====== TEXTO DADO ======

El presente se conoce estudiando la historia, y el futuro se proyecta recordándola. Siempre he creído que una visita al campo de exterminio de Auschwitz – Birkenau debería ser obligatoria para cualquiera de nosotros.
En Auschwitz reposa nuestra memoria. Aquel complejo situado cerca de Cracovia fue escenario, aunque no único, de la destrucción y reconstrucción del mundo que hoy conocemos. Una creación marcada por las tensiones, pero también por cotas de prosperidad inimaginables hace tan solo unas décadas.
Tendríamos que remontarnos a la Roma del emperador Octavio, en el 27 a.C., para determinar con exactitud el germen de la civilización actual: el ius civile. Pero no es necesario viajar tantos siglos para saber, con certeza, que las democracias modernas, fundamentalmente las europeas, deben parte de su éxito a la intervención de EE.UU durante la Segunda Guerra Mundial.
Nos encanta culpar a los americanos de todos los males que asolan al mundo, pero desconocemos la verdadera profundidad del papel que han jugado en nuestras vidas. Pensar que Roosevelt, afectado por la polio, consagró sus últimos días a la filantropía es tan estúpido como negar que el férreo compromiso adquirido por el trigésimo segundo presidente norteamericano decantó la victoria del bando aliado tras la conferencia de Teherán.

======

EJERCICIO PROPUESTO: Actualiza un trozo del texto sobre Auschwitz, empezando en "Tendríamos que remontarnos" y terminando en "conferencia de Teherán.", y pon "Franklin D. Roosevelt" en lugar de "Roosevelt". Estos ítems provienen de otra fuente distinta.

====== DATOS PROPORCIONADOS ======

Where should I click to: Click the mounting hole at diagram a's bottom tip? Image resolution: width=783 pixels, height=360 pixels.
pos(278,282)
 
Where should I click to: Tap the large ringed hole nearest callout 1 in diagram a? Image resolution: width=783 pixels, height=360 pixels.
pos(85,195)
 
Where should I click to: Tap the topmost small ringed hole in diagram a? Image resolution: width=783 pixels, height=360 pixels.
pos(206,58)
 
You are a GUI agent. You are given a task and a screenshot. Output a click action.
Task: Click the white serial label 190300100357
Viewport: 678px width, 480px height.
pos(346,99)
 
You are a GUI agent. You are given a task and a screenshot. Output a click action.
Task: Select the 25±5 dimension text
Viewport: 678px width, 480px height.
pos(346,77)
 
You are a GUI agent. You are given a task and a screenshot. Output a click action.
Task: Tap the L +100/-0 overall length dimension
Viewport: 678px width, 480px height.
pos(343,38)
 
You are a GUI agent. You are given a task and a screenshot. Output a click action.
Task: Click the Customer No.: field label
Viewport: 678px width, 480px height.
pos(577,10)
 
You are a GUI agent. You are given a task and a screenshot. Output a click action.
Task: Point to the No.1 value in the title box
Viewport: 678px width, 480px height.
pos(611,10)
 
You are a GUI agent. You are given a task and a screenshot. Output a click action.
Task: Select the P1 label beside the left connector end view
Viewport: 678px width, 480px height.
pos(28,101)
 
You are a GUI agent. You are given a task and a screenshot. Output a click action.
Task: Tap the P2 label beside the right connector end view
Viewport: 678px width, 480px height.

======
====== DATOS PROPORCIONADOS ======

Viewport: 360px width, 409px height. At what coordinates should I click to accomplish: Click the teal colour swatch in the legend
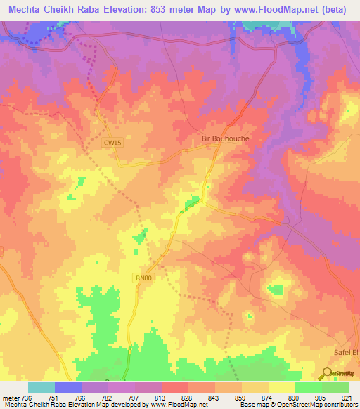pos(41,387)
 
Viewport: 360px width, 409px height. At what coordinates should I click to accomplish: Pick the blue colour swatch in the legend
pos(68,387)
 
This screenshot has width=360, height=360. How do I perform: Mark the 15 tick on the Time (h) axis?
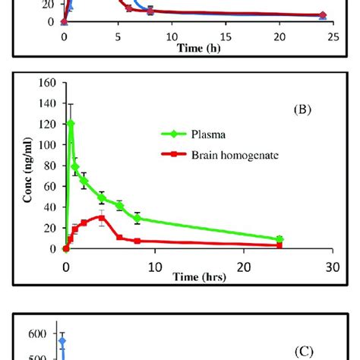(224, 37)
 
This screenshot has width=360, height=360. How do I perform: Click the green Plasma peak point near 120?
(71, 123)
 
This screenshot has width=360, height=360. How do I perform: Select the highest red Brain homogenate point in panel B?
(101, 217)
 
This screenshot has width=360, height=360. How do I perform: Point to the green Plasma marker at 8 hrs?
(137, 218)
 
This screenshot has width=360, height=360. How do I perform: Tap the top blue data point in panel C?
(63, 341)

======

SOLUCIÓN PROPUESTA:
Tendríamos que remontarnos a la Roma del emperador Octavio, en el 27 a.C., para determinar con exactitud el germen de la civilización actual: el ius civile. Pero no es necesario viajar tantos siglos para saber, con certeza, que las democracias modernas, fundamentalmente las europeas, deben parte de su éxito a la intervención de EE.UU durante la Segunda Guerra Mundial.
Nos encanta culpar a los americanos de todos los males que asolan al mundo, pero desconocemos la verdadera profundidad del papel que han jugado en nuestras vidas. Pensar que Franklin D. Roosevelt, afectado por la polio, consagró sus últimos días a la filantropía es tan estúpido como negar que el férreo compromiso adquirido por el trigésimo segundo presidente norteamericano decantó la victoria del bando aliado tras la conferencia de Teherán.